**GIVEN DATA:**
● ● ● ●
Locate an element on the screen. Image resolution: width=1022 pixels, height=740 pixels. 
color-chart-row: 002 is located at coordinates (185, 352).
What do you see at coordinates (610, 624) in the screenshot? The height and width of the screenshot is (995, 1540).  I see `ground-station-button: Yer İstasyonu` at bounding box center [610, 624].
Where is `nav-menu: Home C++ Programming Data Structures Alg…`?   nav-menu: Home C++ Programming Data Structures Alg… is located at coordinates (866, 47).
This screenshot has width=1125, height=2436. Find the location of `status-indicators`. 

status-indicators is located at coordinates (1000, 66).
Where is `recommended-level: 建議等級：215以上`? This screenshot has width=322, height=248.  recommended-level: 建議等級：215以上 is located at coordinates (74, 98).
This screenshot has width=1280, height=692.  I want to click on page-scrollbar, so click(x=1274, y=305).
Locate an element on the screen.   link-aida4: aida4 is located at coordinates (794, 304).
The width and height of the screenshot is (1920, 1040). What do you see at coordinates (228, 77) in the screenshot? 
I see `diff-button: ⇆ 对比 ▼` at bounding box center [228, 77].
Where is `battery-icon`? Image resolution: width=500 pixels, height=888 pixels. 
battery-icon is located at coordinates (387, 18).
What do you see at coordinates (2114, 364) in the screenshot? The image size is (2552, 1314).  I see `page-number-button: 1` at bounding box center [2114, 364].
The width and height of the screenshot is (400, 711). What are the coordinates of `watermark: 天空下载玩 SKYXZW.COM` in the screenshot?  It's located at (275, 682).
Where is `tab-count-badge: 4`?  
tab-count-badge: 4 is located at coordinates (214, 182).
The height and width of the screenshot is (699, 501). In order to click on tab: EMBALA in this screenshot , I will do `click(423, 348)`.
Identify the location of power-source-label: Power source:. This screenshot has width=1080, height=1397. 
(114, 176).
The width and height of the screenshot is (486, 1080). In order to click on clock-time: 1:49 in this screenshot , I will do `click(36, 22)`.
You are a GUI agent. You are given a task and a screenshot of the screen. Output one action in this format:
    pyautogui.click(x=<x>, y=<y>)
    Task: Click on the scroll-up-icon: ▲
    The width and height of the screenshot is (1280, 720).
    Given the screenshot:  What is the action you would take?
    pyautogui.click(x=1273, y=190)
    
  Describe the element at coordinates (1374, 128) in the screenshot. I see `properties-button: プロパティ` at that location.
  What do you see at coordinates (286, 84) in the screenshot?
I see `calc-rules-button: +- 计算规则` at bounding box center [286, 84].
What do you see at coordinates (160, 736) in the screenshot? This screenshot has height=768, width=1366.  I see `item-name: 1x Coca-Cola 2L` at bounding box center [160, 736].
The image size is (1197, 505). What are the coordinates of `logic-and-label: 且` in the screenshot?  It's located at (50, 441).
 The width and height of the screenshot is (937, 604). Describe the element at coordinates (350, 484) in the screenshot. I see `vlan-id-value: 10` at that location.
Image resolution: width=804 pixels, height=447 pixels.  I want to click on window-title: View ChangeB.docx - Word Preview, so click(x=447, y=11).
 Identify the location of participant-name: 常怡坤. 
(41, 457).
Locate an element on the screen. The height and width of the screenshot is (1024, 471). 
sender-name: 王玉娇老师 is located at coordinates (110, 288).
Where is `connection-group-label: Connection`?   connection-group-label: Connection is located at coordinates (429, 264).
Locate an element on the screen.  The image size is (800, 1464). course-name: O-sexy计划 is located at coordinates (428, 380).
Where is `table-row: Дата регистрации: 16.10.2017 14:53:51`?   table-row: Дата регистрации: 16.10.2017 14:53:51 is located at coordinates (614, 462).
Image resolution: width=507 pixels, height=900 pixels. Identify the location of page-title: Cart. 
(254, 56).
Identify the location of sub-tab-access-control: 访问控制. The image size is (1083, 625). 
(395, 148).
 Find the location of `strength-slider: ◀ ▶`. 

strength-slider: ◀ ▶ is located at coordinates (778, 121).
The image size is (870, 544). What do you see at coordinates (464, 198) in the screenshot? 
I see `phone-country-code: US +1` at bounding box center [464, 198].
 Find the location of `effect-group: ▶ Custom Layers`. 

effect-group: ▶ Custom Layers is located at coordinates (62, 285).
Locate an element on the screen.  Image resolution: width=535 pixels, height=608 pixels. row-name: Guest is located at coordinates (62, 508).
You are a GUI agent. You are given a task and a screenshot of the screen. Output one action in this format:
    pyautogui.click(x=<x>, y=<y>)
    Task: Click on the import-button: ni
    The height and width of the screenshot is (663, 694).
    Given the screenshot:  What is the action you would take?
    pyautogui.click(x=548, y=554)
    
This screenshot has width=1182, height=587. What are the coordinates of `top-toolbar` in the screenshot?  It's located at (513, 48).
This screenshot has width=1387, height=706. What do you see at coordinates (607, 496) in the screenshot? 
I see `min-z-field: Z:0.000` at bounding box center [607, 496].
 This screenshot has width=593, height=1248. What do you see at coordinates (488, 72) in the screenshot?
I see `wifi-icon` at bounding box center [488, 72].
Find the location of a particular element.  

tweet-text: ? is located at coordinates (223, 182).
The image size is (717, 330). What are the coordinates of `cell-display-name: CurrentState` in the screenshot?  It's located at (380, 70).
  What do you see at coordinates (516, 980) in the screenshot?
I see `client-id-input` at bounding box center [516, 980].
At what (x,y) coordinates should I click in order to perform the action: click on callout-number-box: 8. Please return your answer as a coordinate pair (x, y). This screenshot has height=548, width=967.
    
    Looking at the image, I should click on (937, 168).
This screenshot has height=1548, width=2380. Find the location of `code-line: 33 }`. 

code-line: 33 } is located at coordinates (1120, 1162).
● ● ● ●
**EXERCISE BRIEF:**
Replace "coordinate pair" with "pair of numbers" throughout all of the entries above, and leave every other part of them unchanged.

**RESULT OF THE TASK:**
Locate an element on the screen. Image resolution: width=1022 pixels, height=740 pixels. 
color-chart-row: 002 is located at coordinates (185, 352).
What do you see at coordinates (610, 624) in the screenshot? The height and width of the screenshot is (995, 1540).  I see `ground-station-button: Yer İstasyonu` at bounding box center [610, 624].
Where is `nav-menu: Home C++ Programming Data Structures Alg…`?   nav-menu: Home C++ Programming Data Structures Alg… is located at coordinates (866, 47).
This screenshot has width=1125, height=2436. Find the location of `status-indicators`. 

status-indicators is located at coordinates (1000, 66).
Where is `recommended-level: 建議等級：215以上`? This screenshot has width=322, height=248.  recommended-level: 建議等級：215以上 is located at coordinates (74, 98).
This screenshot has width=1280, height=692.  I want to click on page-scrollbar, so click(x=1274, y=305).
Locate an element on the screen.   link-aida4: aida4 is located at coordinates (794, 304).
The width and height of the screenshot is (1920, 1040). What do you see at coordinates (228, 77) in the screenshot? 
I see `diff-button: ⇆ 对比 ▼` at bounding box center [228, 77].
Where is `battery-icon`? Image resolution: width=500 pixels, height=888 pixels. 
battery-icon is located at coordinates (387, 18).
What do you see at coordinates (2114, 364) in the screenshot? The image size is (2552, 1314).  I see `page-number-button: 1` at bounding box center [2114, 364].
The width and height of the screenshot is (400, 711). What are the coordinates of `watermark: 天空下载玩 SKYXZW.COM` in the screenshot?  It's located at (275, 682).
Where is `tab-count-badge: 4`?  
tab-count-badge: 4 is located at coordinates (214, 182).
The height and width of the screenshot is (699, 501). In order to click on tab: EMBALA in this screenshot , I will do `click(423, 348)`.
Identify the location of power-source-label: Power source:. This screenshot has width=1080, height=1397. 
(114, 176).
The width and height of the screenshot is (486, 1080). In order to click on clock-time: 1:49 in this screenshot , I will do `click(36, 22)`.
You are a GUI agent. You are given a task and a screenshot of the screen. Output one action in this format:
    pyautogui.click(x=<x>, y=<y>)
    Task: Click on the scroll-up-icon: ▲
    The width and height of the screenshot is (1280, 720).
    Given the screenshot:  What is the action you would take?
    pyautogui.click(x=1273, y=190)
    
  Describe the element at coordinates (1374, 128) in the screenshot. I see `properties-button: プロパティ` at that location.
  What do you see at coordinates (286, 84) in the screenshot?
I see `calc-rules-button: +- 计算规则` at bounding box center [286, 84].
What do you see at coordinates (160, 736) in the screenshot? This screenshot has height=768, width=1366.  I see `item-name: 1x Coca-Cola 2L` at bounding box center [160, 736].
The image size is (1197, 505). What are the coordinates of `logic-and-label: 且` in the screenshot?  It's located at (50, 441).
 The width and height of the screenshot is (937, 604). Describe the element at coordinates (350, 484) in the screenshot. I see `vlan-id-value: 10` at that location.
Image resolution: width=804 pixels, height=447 pixels.  I want to click on window-title: View ChangeB.docx - Word Preview, so click(x=447, y=11).
 Identify the location of participant-name: 常怡坤. 
(41, 457).
Locate an element on the screen. The height and width of the screenshot is (1024, 471). 
sender-name: 王玉娇老师 is located at coordinates (110, 288).
Where is `connection-group-label: Connection`?   connection-group-label: Connection is located at coordinates (429, 264).
Locate an element on the screen.  The image size is (800, 1464). course-name: O-sexy计划 is located at coordinates (428, 380).
Where is `table-row: Дата регистрации: 16.10.2017 14:53:51`?   table-row: Дата регистрации: 16.10.2017 14:53:51 is located at coordinates (614, 462).
Image resolution: width=507 pixels, height=900 pixels. Identify the location of page-title: Cart. 
(254, 56).
Identify the location of sub-tab-access-control: 访问控制. The image size is (1083, 625). 
(395, 148).
 Find the location of `strength-slider: ◀ ▶`. 

strength-slider: ◀ ▶ is located at coordinates (778, 121).
The image size is (870, 544). What do you see at coordinates (464, 198) in the screenshot? 
I see `phone-country-code: US +1` at bounding box center [464, 198].
 Find the location of `effect-group: ▶ Custom Layers`. 

effect-group: ▶ Custom Layers is located at coordinates (62, 285).
Locate an element on the screen.  Image resolution: width=535 pixels, height=608 pixels. row-name: Guest is located at coordinates (62, 508).
You are a GUI agent. You are given a task and a screenshot of the screen. Output one action in this format:
    pyautogui.click(x=<x>, y=<y>)
    Task: Click on the import-button: ni
    The height and width of the screenshot is (663, 694).
    Given the screenshot:  What is the action you would take?
    pyautogui.click(x=548, y=554)
    
This screenshot has width=1182, height=587. What are the coordinates of `top-toolbar` in the screenshot?  It's located at (513, 48).
This screenshot has width=1387, height=706. What do you see at coordinates (607, 496) in the screenshot? 
I see `min-z-field: Z:0.000` at bounding box center [607, 496].
 This screenshot has width=593, height=1248. What do you see at coordinates (488, 72) in the screenshot?
I see `wifi-icon` at bounding box center [488, 72].
Find the location of a particular element.  

tweet-text: ? is located at coordinates (223, 182).
The image size is (717, 330). What are the coordinates of `cell-display-name: CurrentState` in the screenshot?  It's located at (380, 70).
  What do you see at coordinates (516, 980) in the screenshot?
I see `client-id-input` at bounding box center [516, 980].
At what (x,y) coordinates should I click in order to perform the action: click on callout-number-box: 8. Please return your answer as a pair of numbers (x, y). This screenshot has height=548, width=967.
    
    Looking at the image, I should click on (937, 168).
This screenshot has height=1548, width=2380. Find the location of `code-line: 33 }`. 

code-line: 33 } is located at coordinates (1120, 1162).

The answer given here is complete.